EXERCISE DESCRIPTION =
I'd like the entries reproduced exactly, with all pictures omitted.

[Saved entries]
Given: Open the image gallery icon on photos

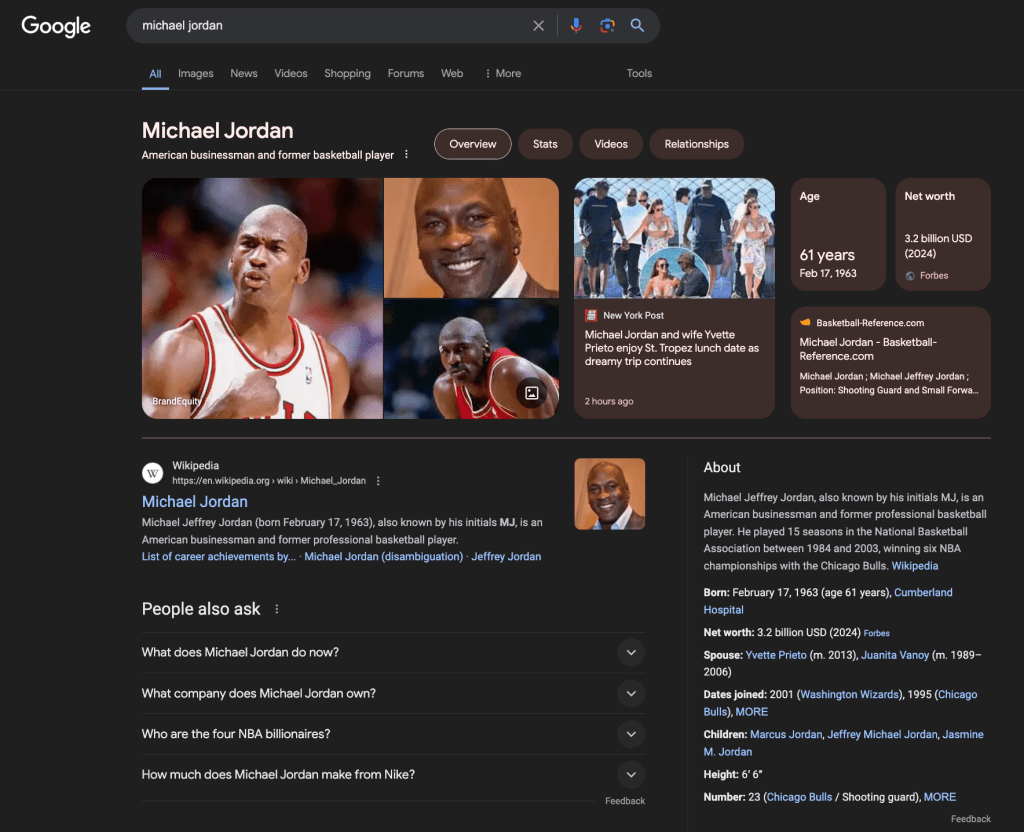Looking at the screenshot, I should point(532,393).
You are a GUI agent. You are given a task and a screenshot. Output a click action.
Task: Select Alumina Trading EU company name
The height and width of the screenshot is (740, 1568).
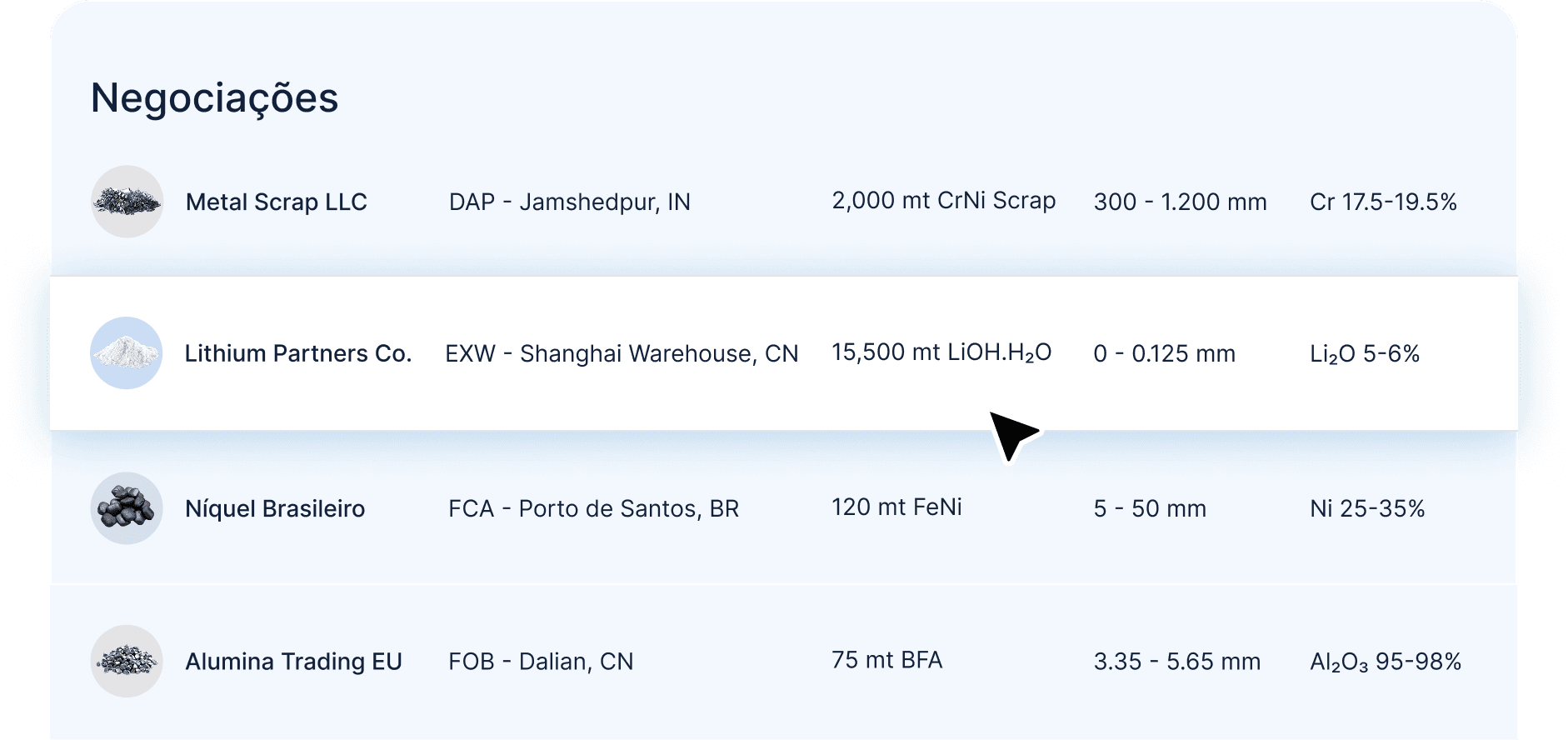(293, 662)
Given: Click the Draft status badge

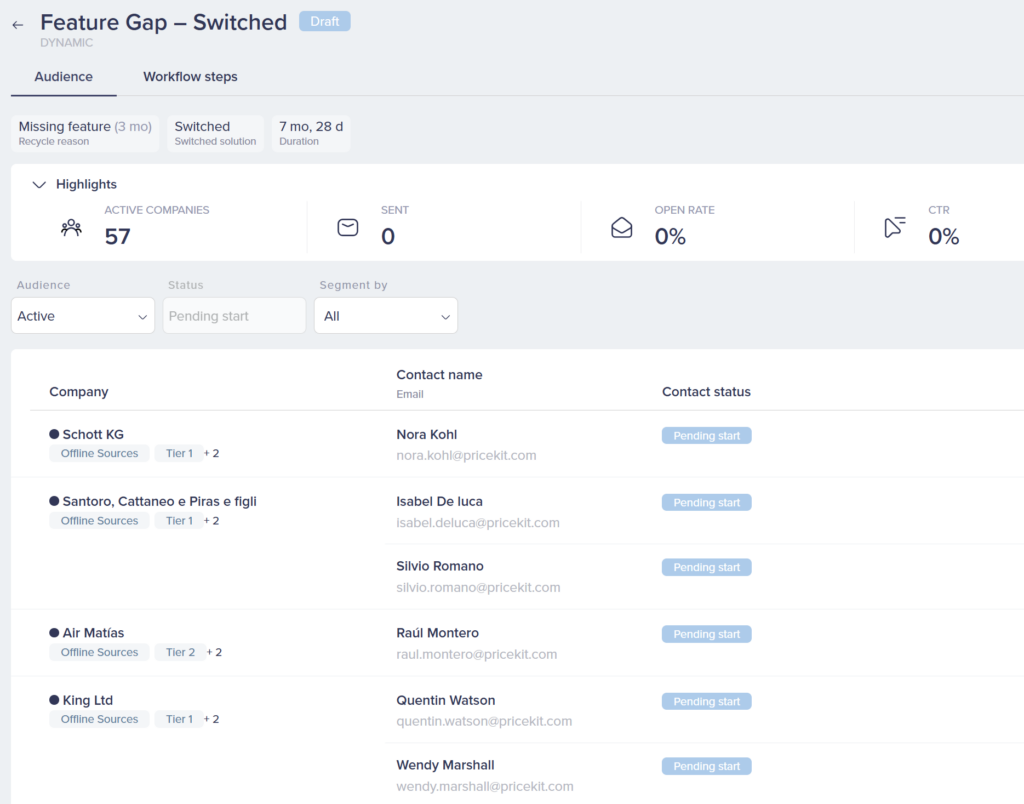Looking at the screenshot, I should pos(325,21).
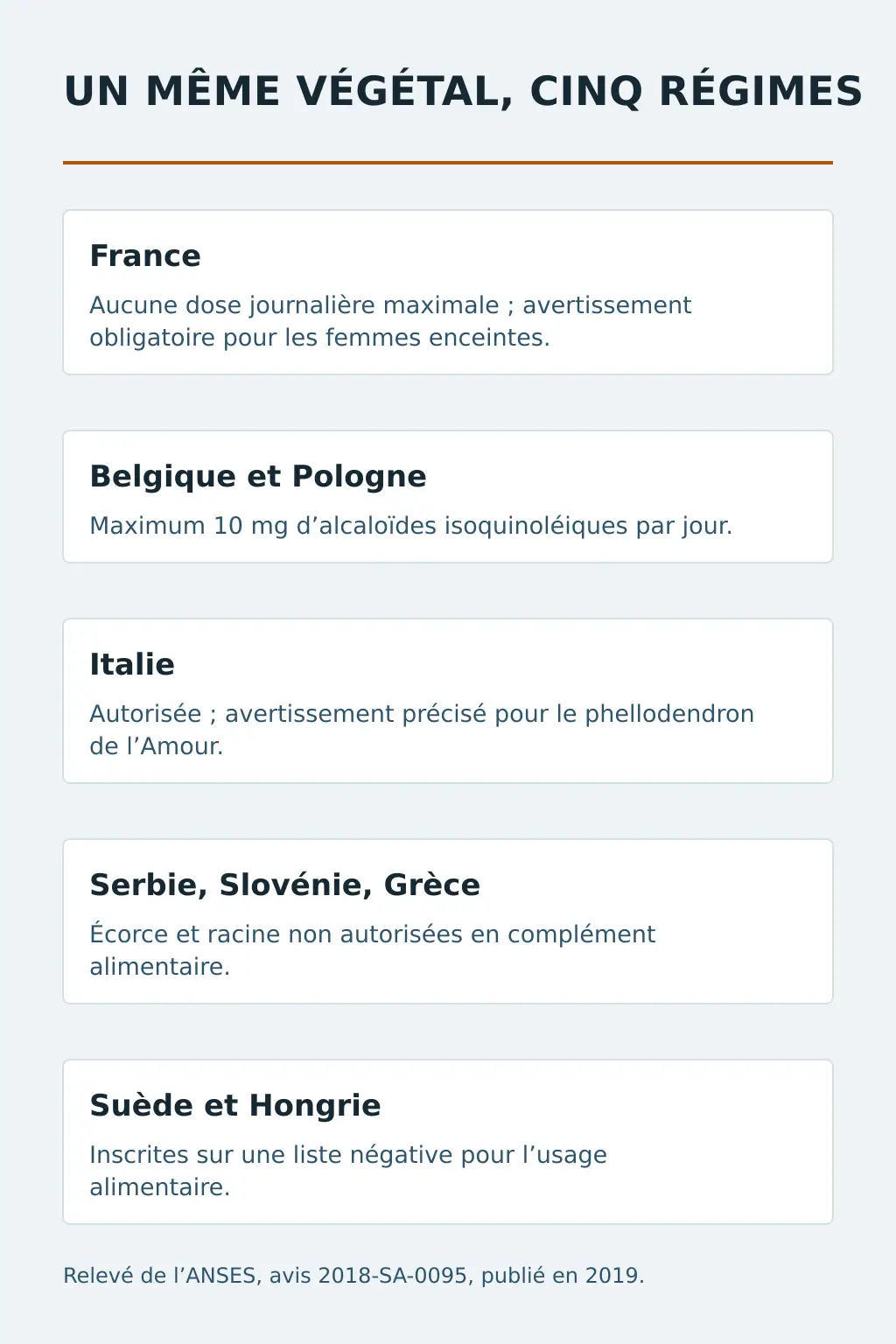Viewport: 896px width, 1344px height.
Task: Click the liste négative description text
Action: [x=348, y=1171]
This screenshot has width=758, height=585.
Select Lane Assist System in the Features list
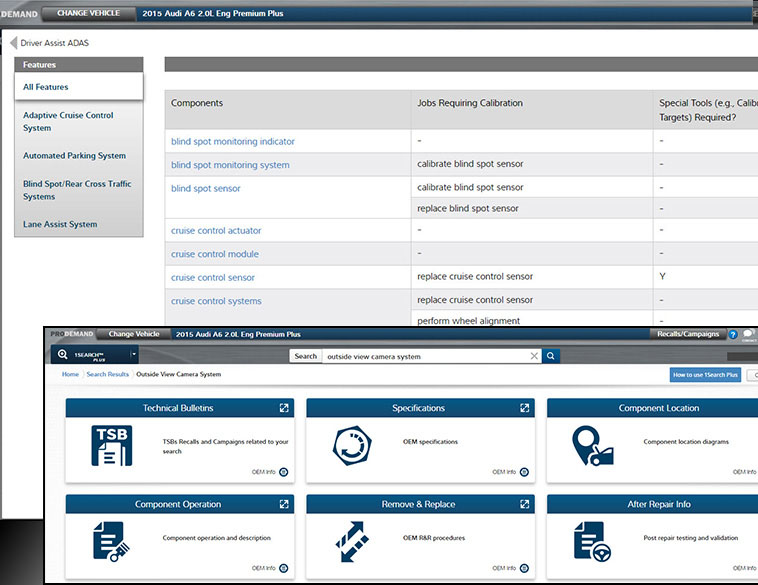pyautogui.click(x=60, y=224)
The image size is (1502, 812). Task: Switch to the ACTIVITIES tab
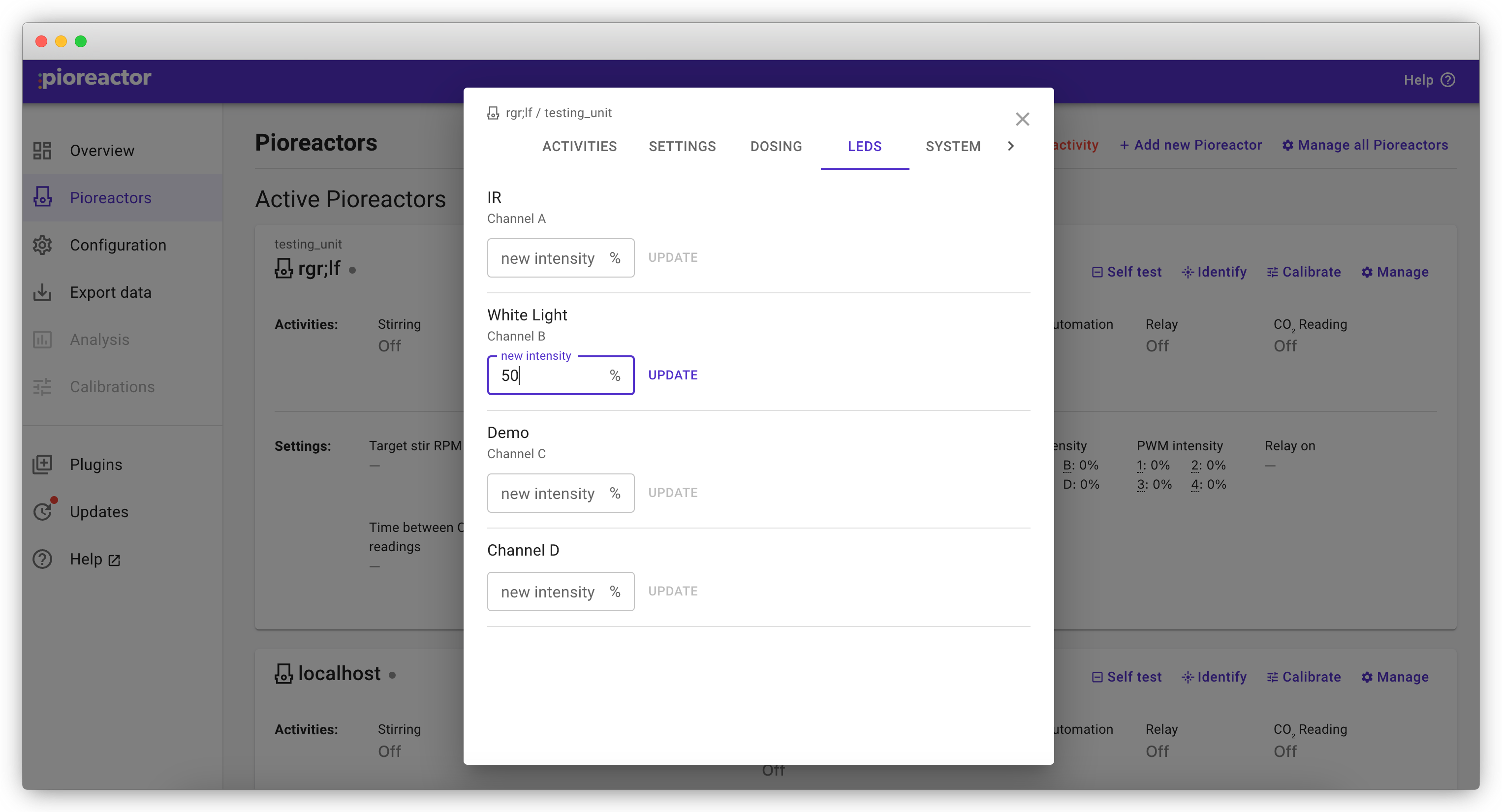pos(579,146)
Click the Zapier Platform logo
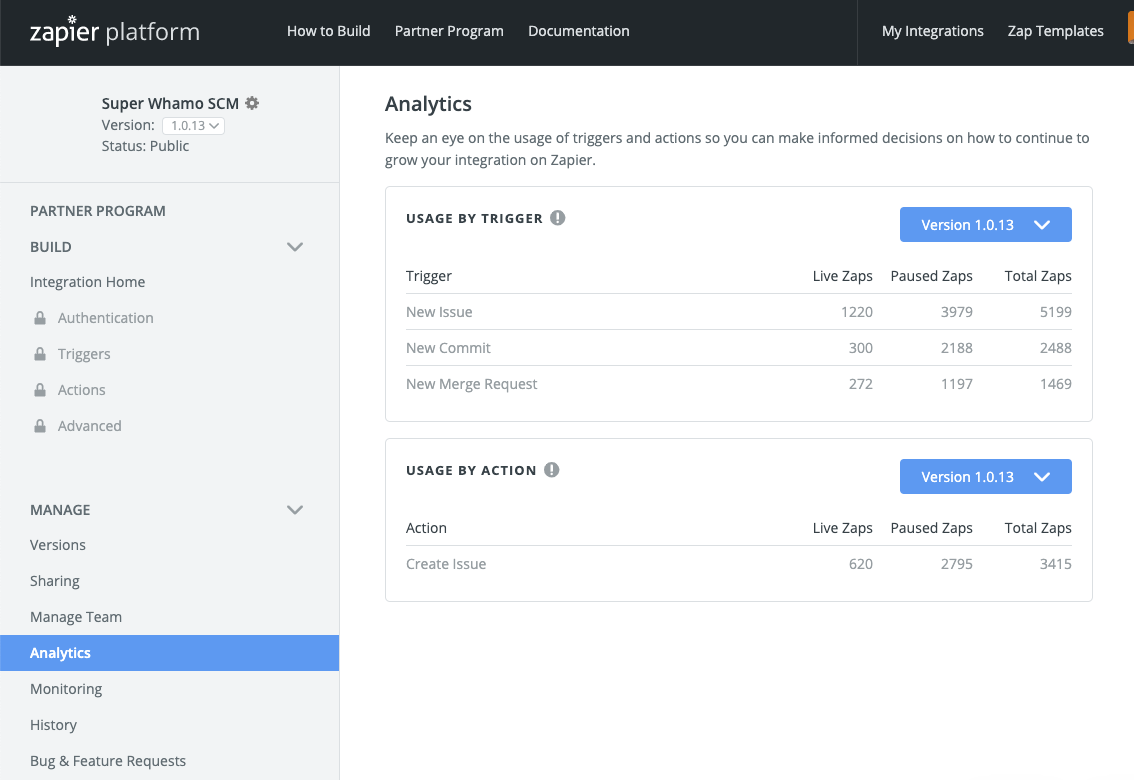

WRITTEN REPLY =
Given: Open the image gallery icon on photos

Looking at the screenshot, I should point(532,393).
You are a GUI agent. You are given a task and a screenshot. Output a click action.
Task: Select Alumina Trading EU company name
The height and width of the screenshot is (740, 1568).
(293, 662)
Given: Click the Draft status badge

Looking at the screenshot, I should pos(325,21).
Viewport: 896px width, 1344px height.
Task: Click the liste négative description text
Action: [x=348, y=1171]
This screenshot has width=758, height=585.
Select Lane Assist System in the Features list
pyautogui.click(x=60, y=224)
The image size is (1502, 812). Task: Switch to the ACTIVITIES tab
pos(579,146)
Click the Zapier Platform logo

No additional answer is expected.